Transformation-specific cell killing by a cancer-associated galactosyltransferase acceptor and cellular binding

Cancer-associated galactosyltransferase acceptor (CAGA glycoprotein), a small glycoprotein purified from human malignant effusion that selectively kills transformed cells, was tritiated by reductive methylation in the presence of NaB3H4. CAGA-glycoprotein-sensitive cells (baby-hamster kidney cells transformed by polyoma virus and chick-embryo fibroblasts infected with Ts68 temperature-sensitive mutant of Rous sarcoma virus grown at 37°C, the permissive temperature) bound 3–5-fold more 3H-labelled CAGA glycoprotein than did their CAGA-glycoprotein-resistant non-transformed counterparts.
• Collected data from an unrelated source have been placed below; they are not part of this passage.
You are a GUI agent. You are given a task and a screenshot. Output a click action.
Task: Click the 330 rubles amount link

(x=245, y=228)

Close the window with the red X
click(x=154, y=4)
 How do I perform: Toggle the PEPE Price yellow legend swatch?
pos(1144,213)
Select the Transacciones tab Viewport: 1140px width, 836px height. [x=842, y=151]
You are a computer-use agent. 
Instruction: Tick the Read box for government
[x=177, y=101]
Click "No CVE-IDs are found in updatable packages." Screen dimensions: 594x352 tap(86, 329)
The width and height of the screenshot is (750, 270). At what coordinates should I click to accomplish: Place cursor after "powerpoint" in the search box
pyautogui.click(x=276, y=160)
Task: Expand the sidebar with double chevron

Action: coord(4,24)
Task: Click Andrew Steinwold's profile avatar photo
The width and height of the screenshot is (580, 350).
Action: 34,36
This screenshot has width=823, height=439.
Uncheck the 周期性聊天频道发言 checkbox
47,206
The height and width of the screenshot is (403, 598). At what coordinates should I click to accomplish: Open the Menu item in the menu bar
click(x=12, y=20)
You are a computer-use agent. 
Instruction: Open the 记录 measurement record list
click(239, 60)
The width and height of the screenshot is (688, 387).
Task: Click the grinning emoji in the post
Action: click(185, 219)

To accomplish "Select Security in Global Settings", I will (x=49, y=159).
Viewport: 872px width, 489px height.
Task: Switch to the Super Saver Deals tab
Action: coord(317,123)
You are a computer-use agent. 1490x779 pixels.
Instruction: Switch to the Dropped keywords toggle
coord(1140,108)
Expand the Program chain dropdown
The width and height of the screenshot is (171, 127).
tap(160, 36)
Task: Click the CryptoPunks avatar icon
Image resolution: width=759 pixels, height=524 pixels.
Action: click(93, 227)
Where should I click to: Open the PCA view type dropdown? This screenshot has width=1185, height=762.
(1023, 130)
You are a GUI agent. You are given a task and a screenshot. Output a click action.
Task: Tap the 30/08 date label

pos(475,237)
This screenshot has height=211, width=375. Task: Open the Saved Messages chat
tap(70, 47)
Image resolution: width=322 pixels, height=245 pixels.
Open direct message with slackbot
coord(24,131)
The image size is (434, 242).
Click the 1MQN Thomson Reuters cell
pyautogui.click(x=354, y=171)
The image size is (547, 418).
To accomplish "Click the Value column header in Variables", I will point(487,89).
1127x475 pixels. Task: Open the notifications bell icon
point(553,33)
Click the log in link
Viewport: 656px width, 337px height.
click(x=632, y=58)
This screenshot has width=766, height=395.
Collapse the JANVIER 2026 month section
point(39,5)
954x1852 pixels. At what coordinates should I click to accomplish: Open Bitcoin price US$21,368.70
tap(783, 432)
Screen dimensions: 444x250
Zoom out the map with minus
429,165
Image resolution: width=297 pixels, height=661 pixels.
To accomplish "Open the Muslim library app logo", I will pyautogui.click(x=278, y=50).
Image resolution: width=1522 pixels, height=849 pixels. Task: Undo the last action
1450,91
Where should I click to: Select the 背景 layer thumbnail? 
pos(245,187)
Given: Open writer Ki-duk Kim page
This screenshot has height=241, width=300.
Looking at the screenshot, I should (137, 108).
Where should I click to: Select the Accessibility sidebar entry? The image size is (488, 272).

The Rous-sarcoma-virus-infected chick-embryo fibroblasts grown at non-permissive temperature (41°C) bound an intermediate amount of 3H-labelled CAGA glycoprotein; however, this intermediate amount appeared to be sufficient to induce inhibition of cell growth when the infected chick-embryo fibroblasts treated at 41°C were switched to 37°C. Binding of 3H-labelled CAGA glycoprotein was time- and temperature-dependent and was not inhibited by monosaccharide. Binding was completely inhibited by the oligosaccharide liberated by endoglucosaminidase H treatment or by exhaustive Pronase digestion of intact CAGA glycoprotein. However, the isolated oligosaccharide failed to demonstrate the growth-inhibition characteristics of the intact glycopeptide. Binding of 3H-labelled CAGA glycoprotein was unaffected by co-incubation with the peptide core released by endoglucosaminidase H treatment. 3H-labelled CAGA glycoprotein bound to intact cells could be removed by trypsin treatment up to 4h after addition of the glycoprotein but not thereafter. This time course paralleled the decreasing reversibility of growth inhibition. However, all 3H-labelled CAGA glycoprotein was found in the supernatant when cells were first disrupted by sonication followed by trypsin treatment for up to 12h. 3H-labelled CAGA glycoprotein linked to Sepharose 4B failed to cause growth inhibition in CAGA-glycoprotein-sensitive cells. These findings suggest that binding of CAGA glycoprotein occurs via its oligosaccharide moiety. Binding appears to be a necessary but not sufficient condition to induce cell killing. Growth inhibition appears to depend on internalization of the glycoprotein and the presence of a transformation-specific cell process.